▶ _Assignment_
Find "The image size is (649, 454)." and "Task: Switch to the View ribbon tab" in the records below. Copy the lines holding them and every line between, exactly, and no others.

----------------------------------------

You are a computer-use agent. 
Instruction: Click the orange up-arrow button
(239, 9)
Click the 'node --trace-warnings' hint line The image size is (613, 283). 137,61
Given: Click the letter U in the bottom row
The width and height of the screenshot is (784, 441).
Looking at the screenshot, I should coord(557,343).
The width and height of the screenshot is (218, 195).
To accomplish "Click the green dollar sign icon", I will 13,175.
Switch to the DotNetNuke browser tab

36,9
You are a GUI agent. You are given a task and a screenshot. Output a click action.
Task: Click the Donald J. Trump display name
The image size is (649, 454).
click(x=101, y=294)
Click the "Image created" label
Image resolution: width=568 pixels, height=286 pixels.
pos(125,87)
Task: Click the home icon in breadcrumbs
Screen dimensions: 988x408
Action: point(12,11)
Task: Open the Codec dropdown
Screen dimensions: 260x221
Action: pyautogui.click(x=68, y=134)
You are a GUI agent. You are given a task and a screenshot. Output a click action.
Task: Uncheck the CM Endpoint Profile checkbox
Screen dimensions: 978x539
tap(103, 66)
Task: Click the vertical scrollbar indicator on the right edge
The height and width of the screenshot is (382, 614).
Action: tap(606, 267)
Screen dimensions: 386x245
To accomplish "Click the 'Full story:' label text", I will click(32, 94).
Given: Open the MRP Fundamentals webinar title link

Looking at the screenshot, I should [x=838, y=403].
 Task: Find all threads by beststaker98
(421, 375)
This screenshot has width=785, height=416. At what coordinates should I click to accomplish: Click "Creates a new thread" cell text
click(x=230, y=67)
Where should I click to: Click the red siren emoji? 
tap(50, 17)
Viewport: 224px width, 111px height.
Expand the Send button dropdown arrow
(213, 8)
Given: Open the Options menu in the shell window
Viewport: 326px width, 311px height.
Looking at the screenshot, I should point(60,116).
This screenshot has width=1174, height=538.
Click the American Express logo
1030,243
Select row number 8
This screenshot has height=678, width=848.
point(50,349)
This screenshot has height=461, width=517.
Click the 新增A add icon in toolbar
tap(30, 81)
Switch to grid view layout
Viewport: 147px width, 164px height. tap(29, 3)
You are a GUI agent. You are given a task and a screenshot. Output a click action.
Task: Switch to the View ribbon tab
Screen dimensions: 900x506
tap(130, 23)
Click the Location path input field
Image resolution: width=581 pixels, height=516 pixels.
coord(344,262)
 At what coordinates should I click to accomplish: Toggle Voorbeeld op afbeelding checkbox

----------------------------------------

▶ _Reply to the exercise_
The image size is (649, 454).
click(x=101, y=294)
Click the "Image created" label
Image resolution: width=568 pixels, height=286 pixels.
pos(125,87)
Task: Click the home icon in breadcrumbs
Screen dimensions: 988x408
Action: point(12,11)
Task: Open the Codec dropdown
Screen dimensions: 260x221
Action: pyautogui.click(x=68, y=134)
You are a GUI agent. You are given a task and a screenshot. Output a click action.
Task: Uncheck the CM Endpoint Profile checkbox
Screen dimensions: 978x539
tap(103, 66)
Task: Click the vertical scrollbar indicator on the right edge
The height and width of the screenshot is (382, 614).
Action: tap(606, 267)
Screen dimensions: 386x245
To accomplish "Click the 'Full story:' label text", I will click(32, 94).
Given: Open the MRP Fundamentals webinar title link

Looking at the screenshot, I should [x=838, y=403].
 Task: Find all threads by beststaker98
(421, 375)
This screenshot has width=785, height=416. At what coordinates should I click to accomplish: Click "Creates a new thread" cell text
click(x=230, y=67)
Where should I click to: Click the red siren emoji? 
tap(50, 17)
Viewport: 224px width, 111px height.
Expand the Send button dropdown arrow
(213, 8)
Given: Open the Options menu in the shell window
Viewport: 326px width, 311px height.
Looking at the screenshot, I should point(60,116).
This screenshot has width=1174, height=538.
Click the American Express logo
1030,243
Select row number 8
This screenshot has height=678, width=848.
point(50,349)
This screenshot has height=461, width=517.
Click the 新增A add icon in toolbar
tap(30, 81)
Switch to grid view layout
Viewport: 147px width, 164px height. tap(29, 3)
You are a GUI agent. You are given a task and a screenshot. Output a click action.
Task: Switch to the View ribbon tab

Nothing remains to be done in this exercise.